YOUR TASK:
According to the HMS Thrasher entry below, which German submarine did the ship sink in 1917?

EXCERPT:
------
HMS Thrasher (1895)
|Builder:||Laird, Son & Co., Birkenhead|
|Laid down:||30 May 1895|
|Launched:||5 November 1895|
|Fate:||Sold for disposal, 1919|
|Class and type:||Quail-class destroyer|
|Displacement:||355 long tons (361 t) light
415 long tons (422 t) full load
|Length:||218 ft (66 m)|
|Beam:||21 ft 6 in (6.55 m)|
|Draught:||9 ft 6 in (2.90 m)|
|Propulsion:||Triple expansion steam engines
Coal-fired Normand boilers
6,300 hp (4,698 kW)
|Speed:||30 knots (56 km/h; 35 mph)|
|Armament:||1 × QF 12-pounder gun,
5 × 6-pounder guns,
2 × 18 in (460 mm) torpedo tubes
HMS Thrasher was a "thirty-knotter" torpedo boat destroyer of the British Royal Navy. She was completed by Laird, Son & Company, Birkenhead, in 1897. One of four Quail-class destroyers (later classed as part of the B-class), she served in the First World War, sinking the German submarine UC-39 in 1917, and was sold off after hostilities ended.
------
DATA BELOW:
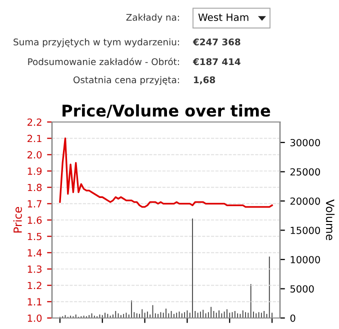 The image size is (339, 329). What do you see at coordinates (223, 18) in the screenshot?
I see `text: West Ham` at bounding box center [223, 18].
------
EXPECTED ANSWER:
UC-39